• [本文抜粋]
******************************

第三十八回 お内仏の荘厳(御聖人二)
御本山の報恩講も無事に、今年も厳修されました。お参りになられた方々、どうも、ありがとう御座いました。
御影堂中央の『見真』の額はご覧になったでしょうか。
見真(写真)は親鸞聖人の大師号(だいしごう)です。真宗の、ほとんどの本山の御影堂には掛かっております。
この大師号は明治九年の報恩講の御満座の日に、天皇家から賜れました。
見真という意味は、「知恵によって真理を見極めること」と辞書には述べられております。
親鸞聖人は『教行信証』(きょうぎょうしんしょう)という著書を残されました。過去ありとあらゆる仏法の教えを参照し、南無阿弥陀仏こそが真実の教えと説かれた書物です。
その『教行信証』は正式名を『顕浄土真実教行証文類』と言います。顕は見ると同様にケンと読みます。顕微鏡の言葉からも、見るの一行動で、ものごとをあきらかにする、という意味です。
まさに、親鸞聖人にふさわしい大師号ということで、当時の本山、寺院の住職たちは、おおいに喜びました。ただ、一部の人たちを残して。
そして、各寺院には、見真大師の絵像が配られます。
御門徒様たちにも、以前は『九字十字名号』であったお脇軸を、大師称号授与を契機として「見真大師」に変えるように奨励します。
そういうようなことで、見真大師の軸も、存在をしているのです。
注意、ここからの話は、仏様の教えとは、関係ないことをあらかじめ一言、申しておきます。
では、どうして、今は親鸞聖人に戻ったのでしょうか?
もともと、天皇家は平安時代から江戸時代にかけて、京都に住んでおられました。

******************************

(収集したデータ)
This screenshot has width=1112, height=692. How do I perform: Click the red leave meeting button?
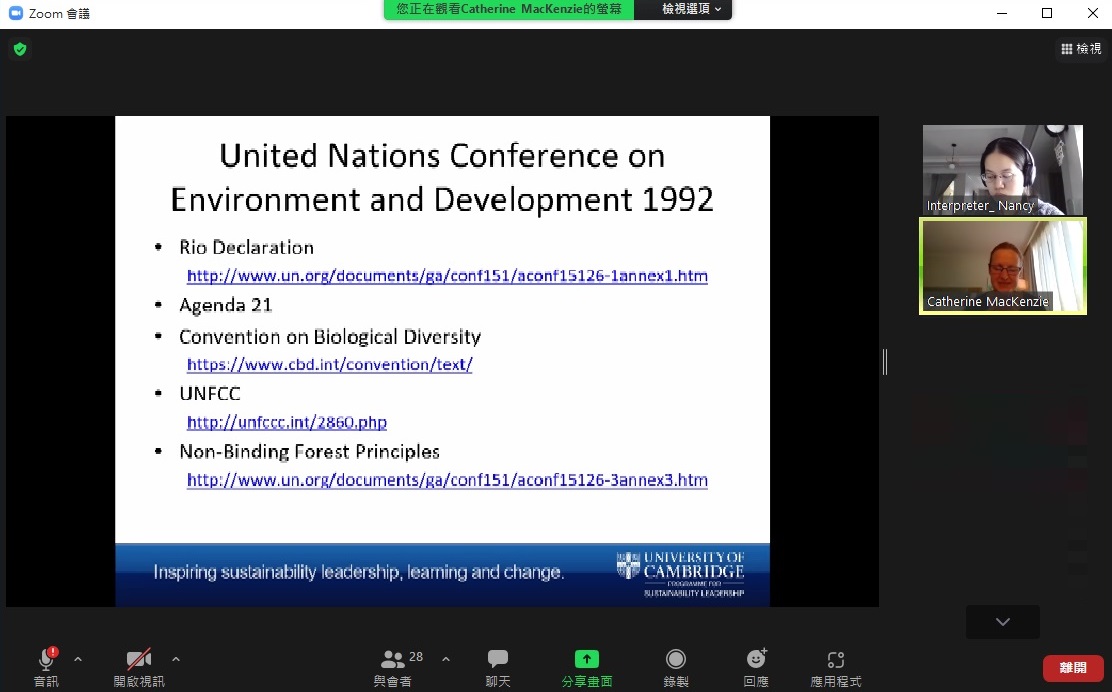click(x=1073, y=668)
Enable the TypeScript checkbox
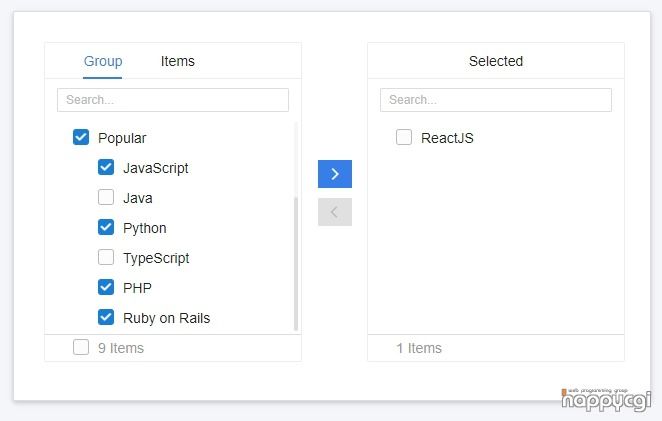This screenshot has width=662, height=421. pos(106,257)
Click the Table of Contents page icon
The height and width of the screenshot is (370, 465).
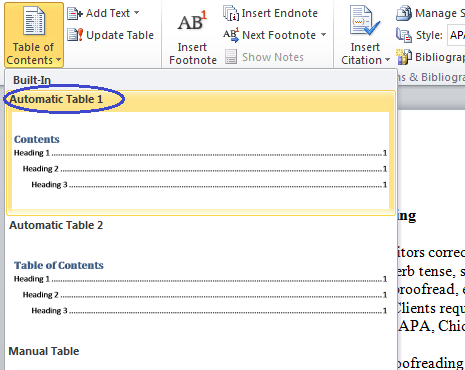34,21
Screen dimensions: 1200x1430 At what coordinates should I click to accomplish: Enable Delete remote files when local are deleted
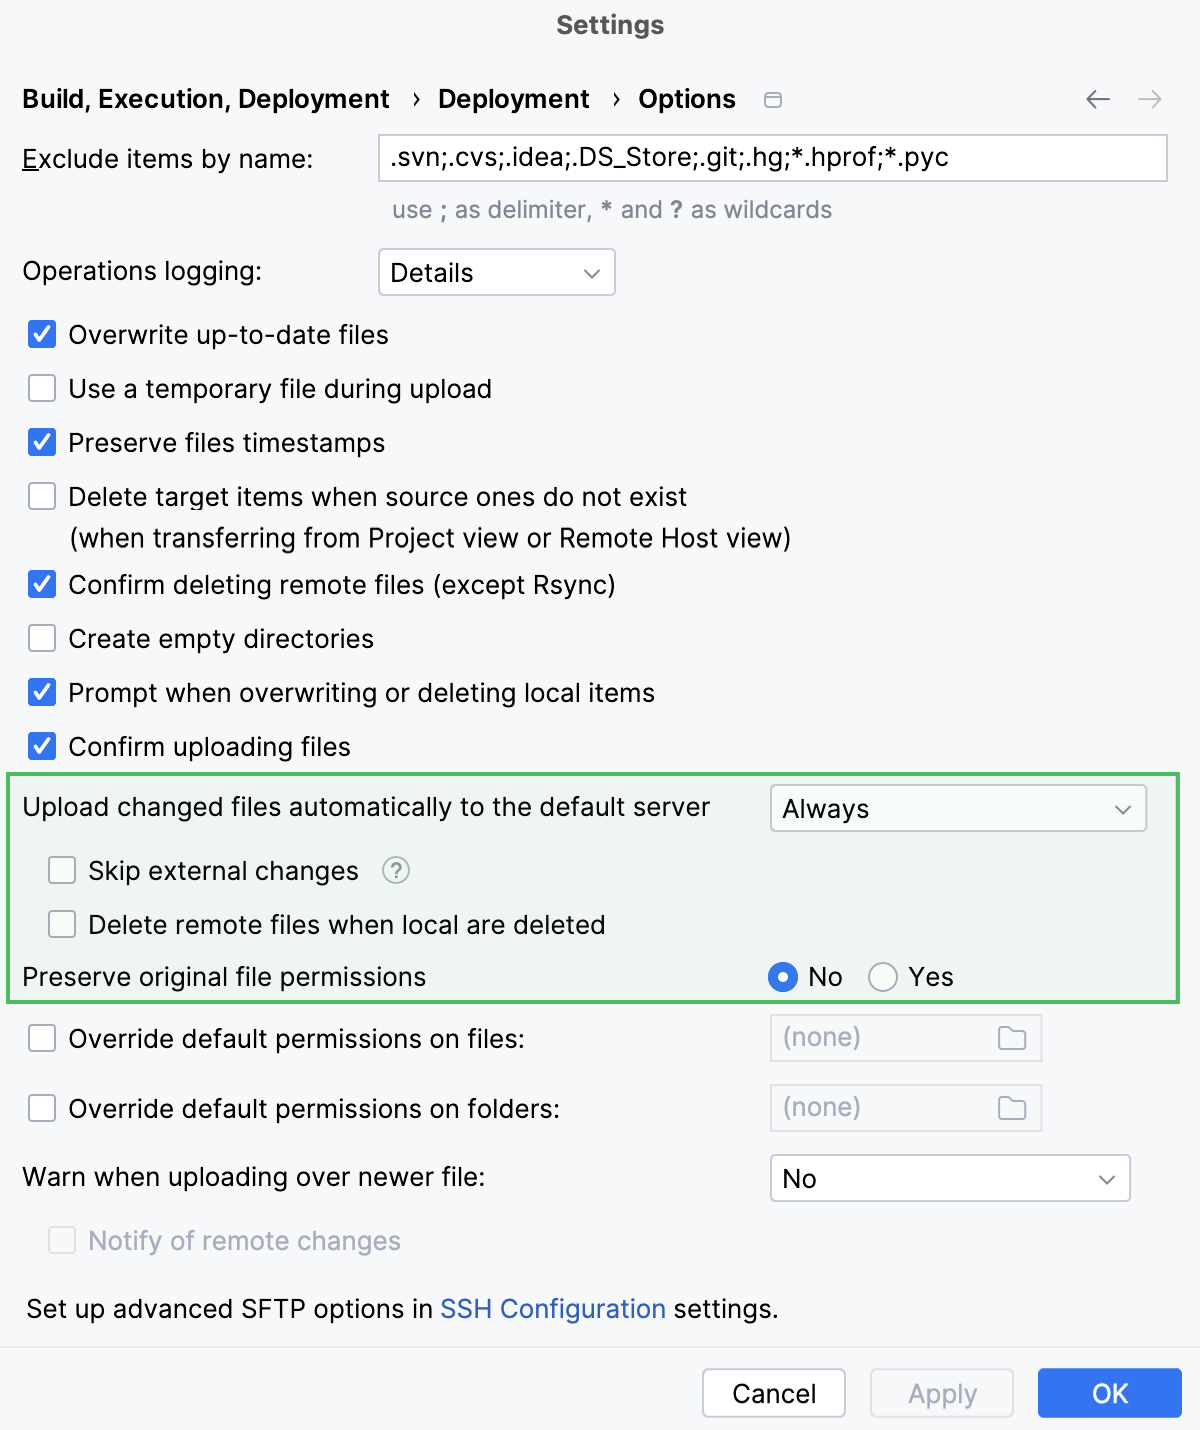click(x=61, y=924)
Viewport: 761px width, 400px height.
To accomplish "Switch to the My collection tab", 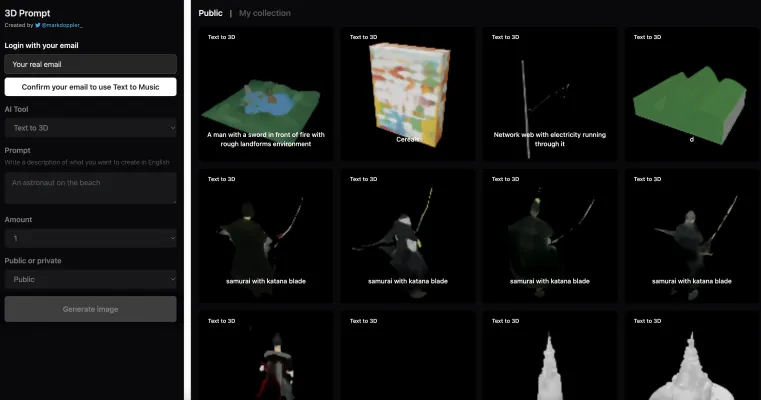I will pyautogui.click(x=265, y=13).
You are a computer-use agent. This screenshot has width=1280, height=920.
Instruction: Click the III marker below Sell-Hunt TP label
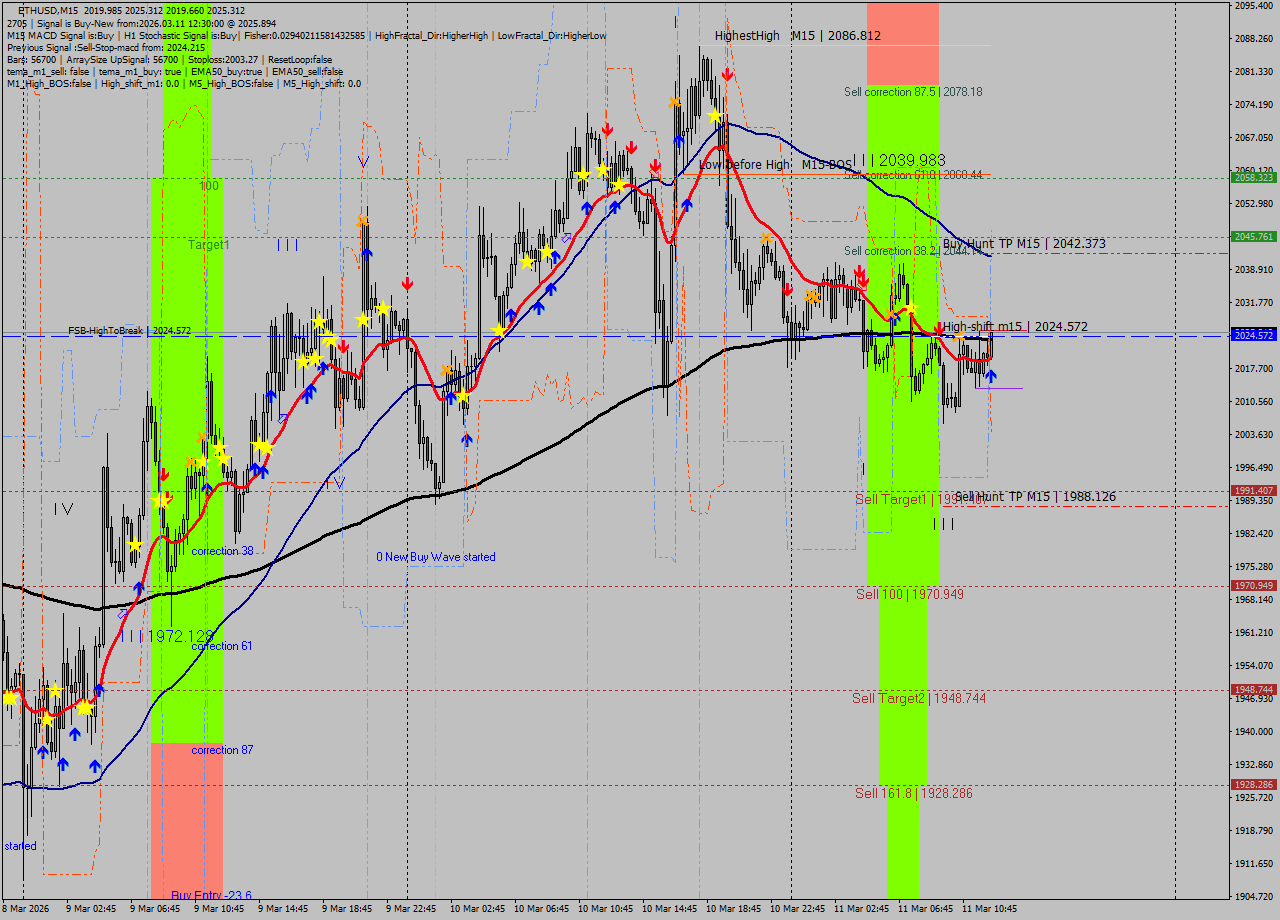(x=944, y=524)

******************************

• [課題 A]
見真大師の号についての本文と、次の(i)〜(iii)が一致するか判定せよ。それぞれ「はい」か「いいえ」で答え、決め手となる本文の語句をそのまま引用すること。
(i) 見真の大師号は、明治九年の報恩講の御満座の日に天皇家から賜られた。
(ii) 『教行信証』の正式名は『顕浄土真実教行証文類』である。
(iii) 当時の本山や寺院の住職たちは、一人残らず大師号を喜んだ。
• [課題 B]
見真大師の号についての本文をもとに、次の問いに答えよ。
(i) 大師称号授与より前、御門徒のお脇軸は何であったか。
(ii) 「顕」はどう読むと述べられているか。
(iii) 天皇家は平安時代から江戸時代にかけて、どこに住んでいたか。
• [課題 C] 見真大師の号についての本文を、最後の一文の後から引き継いで書き進めよ。
データはこの課題に関わらない。

• [想定解答 A]
(i) はい。「この大師号は明治九年の報恩講の御満座の日に、天皇家から賜れました。」
(ii) はい。「その『教行信証』は正式名を『顕浄土真実教行証文類』と言います。」
(iii) いいえ。「ただ、一部の人たちを残して。」

• [想定解答 B]
(i) 『九字十字名号』
(ii) ケン
(iii) 京都

• [想定解答 C]
本願寺も京都の地にあります。それだけ近かったのに、今まで大師称号授与の話は出ませんでした。鎌倉末期から四百年以上の長い期間ですので、話には出たこともあったかもしれませんが、文献に残ってないので、出なかったのでしょう。
皆様、承知の通り、親鸞聖人は時の先帝、朝敵扱いを受け、後鳥羽上皇により、恩師の法然上人同様、流罪となりました。
ですが、その法然上人は、江戸時代に「円光大師」の称号を賜っております。そして、そこから五〇年ごと、現在は八つの大師称号を授かっておられます。
最初に賜ったのは元禄時代、徳川綱吉の時です。皆様、(ご存じ)の方が多いと思いますが、徳川家は浄土宗が菩提寺で江戸には増上寺(ぞうじょうじ)、尾張には建中寺(けんちゅうじ)があります。
まあ、時の権力と大きくつながりを持ったということで、許可されたという形になったのでしょう。
聖人の話に戻りましょう。本願寺も、明治になり、大師号が授与されることになりました。
このまま、何事もなければよかったのですが、お東騒動のもととなった『開申(かいしん)』が起こります。
そして、その騒動最中の本山に思わぬ外敵があらわれたのです。
昭和52年11月におきた東本願寺爆破事件です。
この事件は、当時の活動組織、闇の土蜘蛛(やみのつちぐも)によるものでした。
直径二メートル以上のケヤキの柱に直接仕掛けたらしく、被害は柱に傷が付いた程度でしたが。それは、ケヤキの柱がすごく頑丈であったためで、同時期に仕掛けられた平安神宮の方は半壊したそうです。
報恩講準備中の本山、想定外の事件は大ショックでした。正面の金障子は爆風で吹っ飛び、中はぐちゃぐちゃになったということです。
犯行声明は、明治初期の北海道開拓が動機ということです。明治初期に本願寺の北海道開拓によって、大勢のアイヌ人が迫害された、その恨みということです。
爆破事件が起きる前にも、北の狼(おおかみ)、と名乗る活動団体から脅迫をうけていたようです。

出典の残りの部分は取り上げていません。